◆ What the exercise asks:
Drop the pictures and repeat exactly from the "Screen dimensions: 1024x768" line down to the last line of the entries below.

Stored data:
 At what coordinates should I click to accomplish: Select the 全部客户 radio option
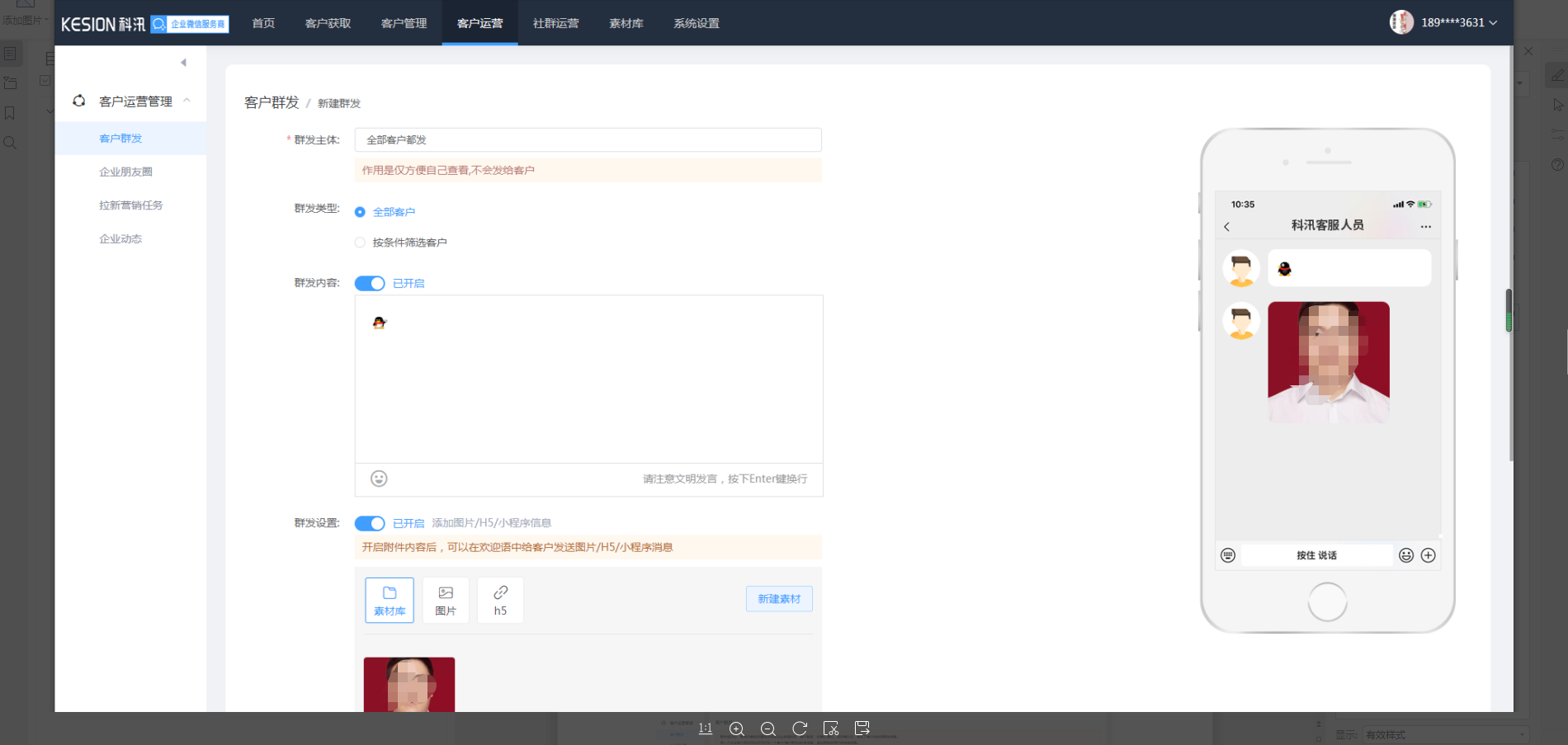click(360, 212)
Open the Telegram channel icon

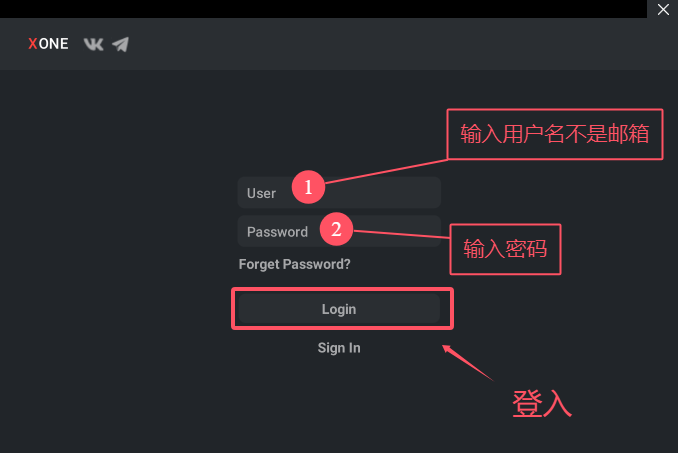(x=121, y=44)
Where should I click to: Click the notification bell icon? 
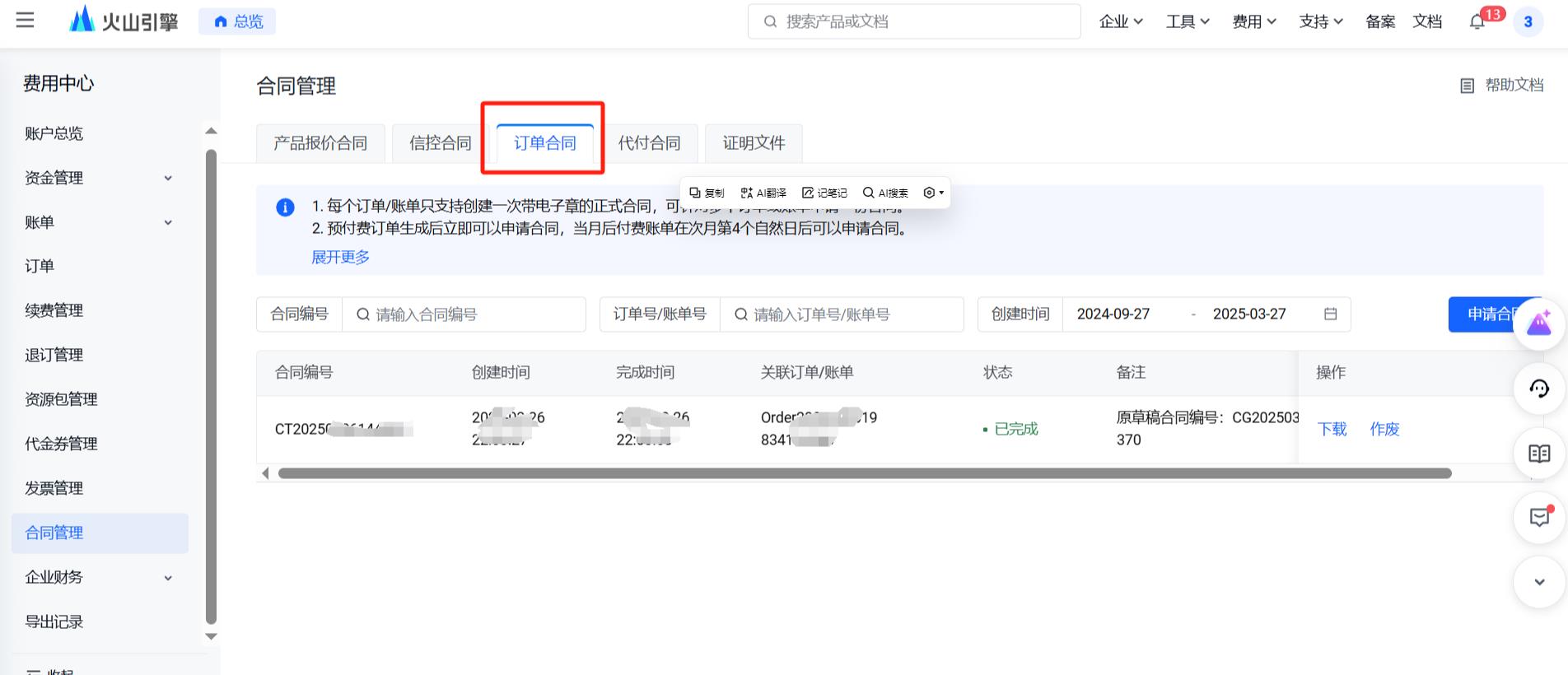coord(1477,22)
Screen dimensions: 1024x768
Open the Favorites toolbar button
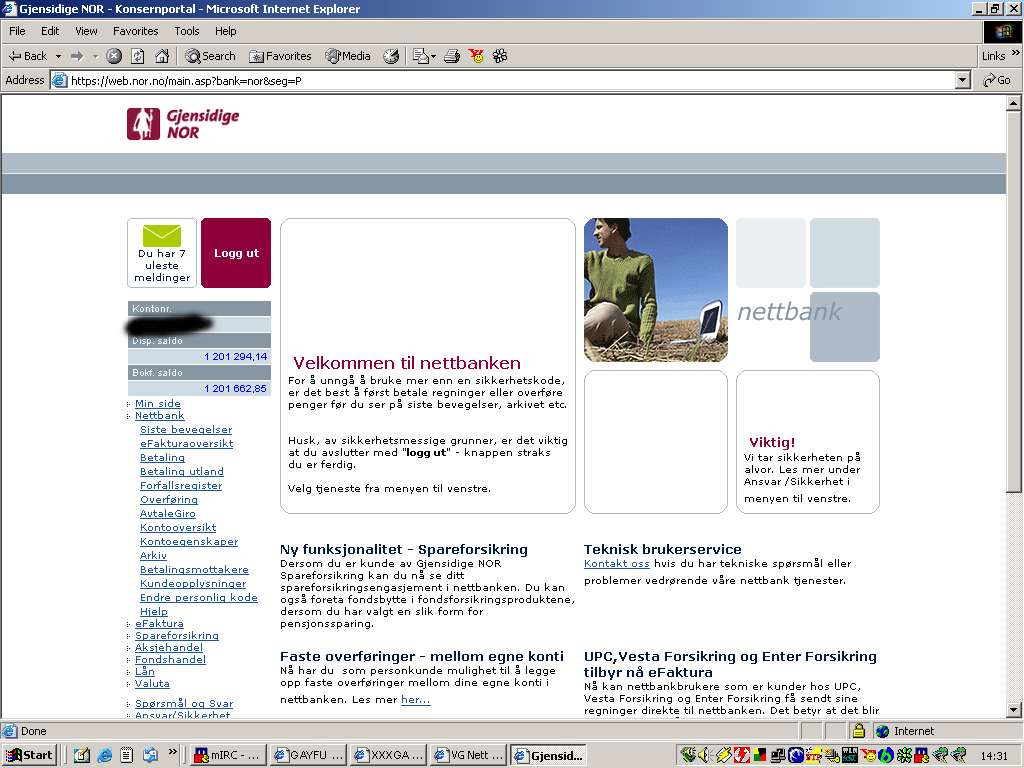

◆ Finished task:
Screen dimensions: 1024x768
Open the Favorites toolbar button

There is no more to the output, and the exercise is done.